Now, let us consider the patient at hand. In this setting, the regimen should include agents from all three classes, despite the resistance pattern. Given the protease gene mutations, I might have expected the combination of AMP plus LPV/r to have had some efficacy, and it should be maintained. It is possible that the EFV in the regimen could have had negative pharmacokinetic effects on AMP and LPVr blood levels. It is possible that substituting delavirdine (DLV) for EFV may increase the PI levels and enhance their efficacy. Thus, the NNRTI/PI combination could consist of DLV plus AMP plus LPV/r.

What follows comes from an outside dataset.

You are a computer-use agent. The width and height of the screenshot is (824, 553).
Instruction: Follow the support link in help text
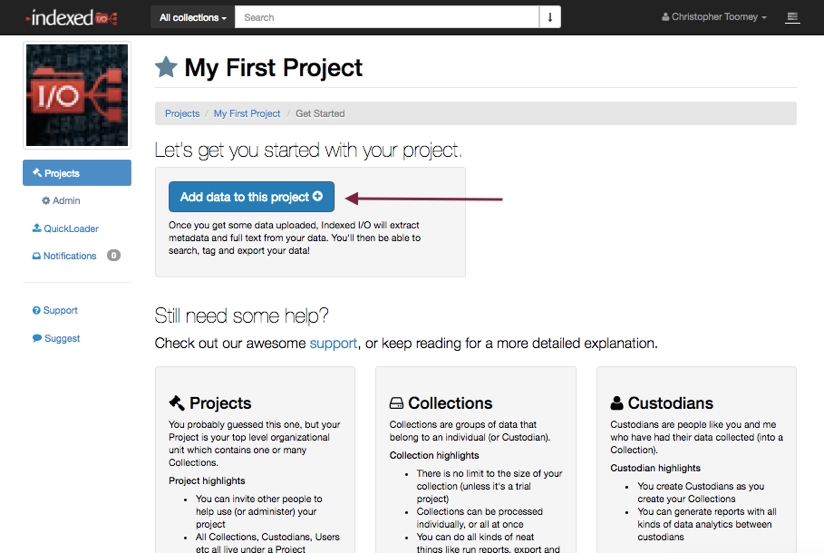click(333, 343)
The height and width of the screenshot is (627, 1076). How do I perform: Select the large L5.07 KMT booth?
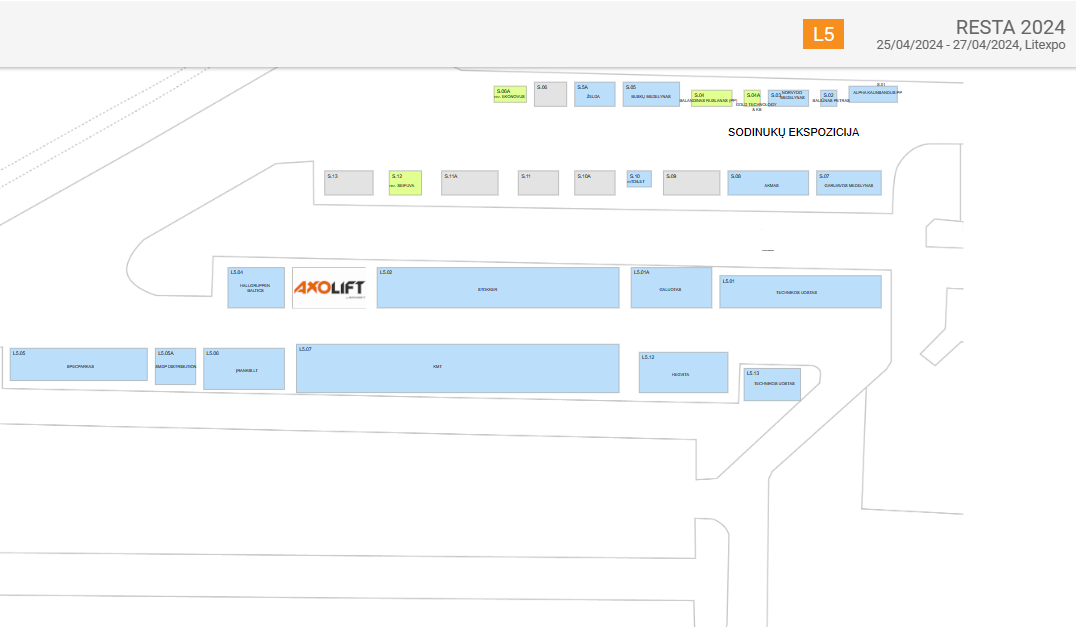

Now, on to the NRTIs. Although there is a multi-NRTI resistance pattern, it is one that does not confer resistance to tenofovir (TNV), although the efficacy of this compound could be compromised by the presence of the K65R mutation. On theoretical grounds, 3TC could be maintained in the regimen, especially since it is so well tolerated.

In summary, a possible regimen would consist of 3TC, TDF, DLV, AMP, and LPV/r.

Although IL-2 could be considered here, its efficacy in the setting of advanced immune disease is lessened. In addition, in the setting of a regimen that may not produce virologic suppression, it may stimulate viral replication and lessen the potential efficacy of a regimen that may not work as well as we would want.

I hope this helps, and good luck with this patient.